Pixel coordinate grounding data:
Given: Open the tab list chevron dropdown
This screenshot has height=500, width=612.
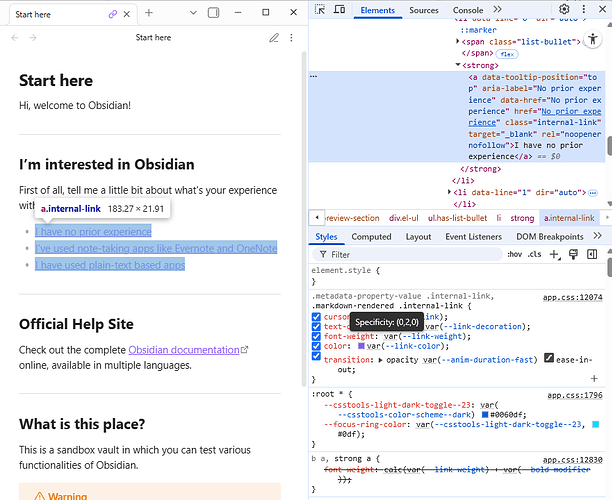Looking at the screenshot, I should pyautogui.click(x=193, y=13).

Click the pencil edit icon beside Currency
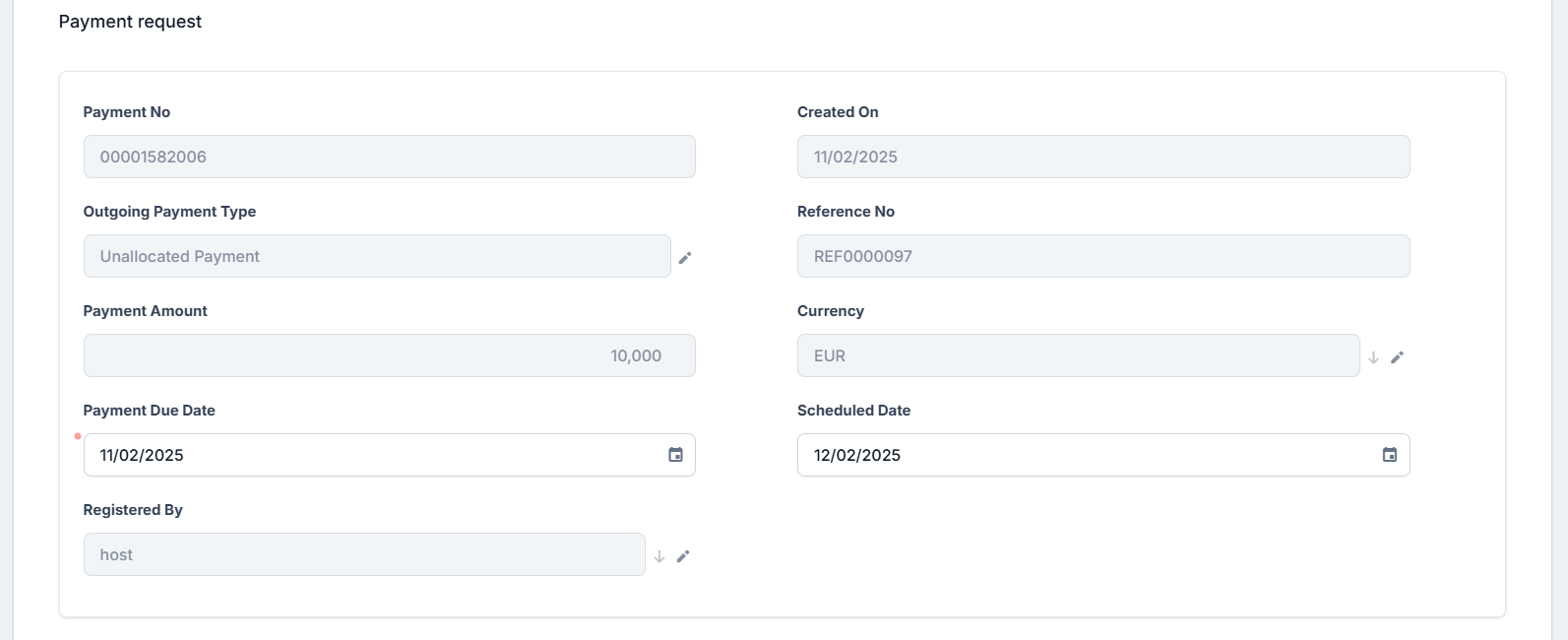click(x=1397, y=357)
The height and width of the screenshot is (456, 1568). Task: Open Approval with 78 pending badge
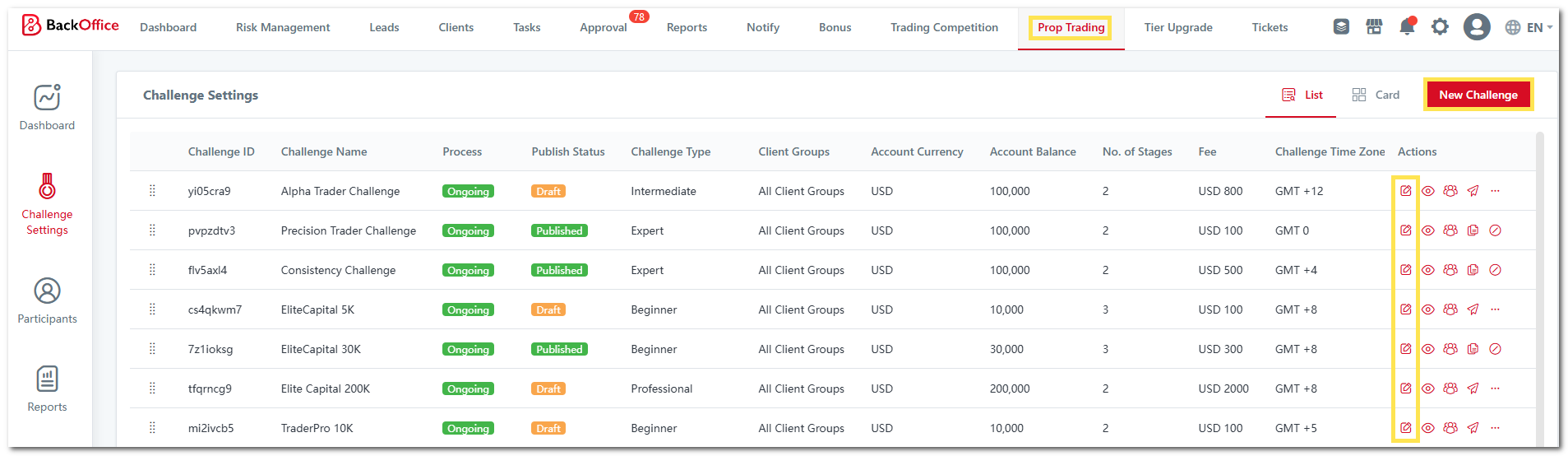pos(604,27)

EXERCISE GOAL: Quote the data above in full and without alteration; skip the pictures.

YOUR RESPONSE:
Given: Open the tab list chevron dropdown
This screenshot has height=500, width=612.
Looking at the screenshot, I should pyautogui.click(x=193, y=13).

Click the pencil edit icon beside Currency
click(x=1397, y=357)
The height and width of the screenshot is (456, 1568). Task: Open Approval with 78 pending badge
pos(604,27)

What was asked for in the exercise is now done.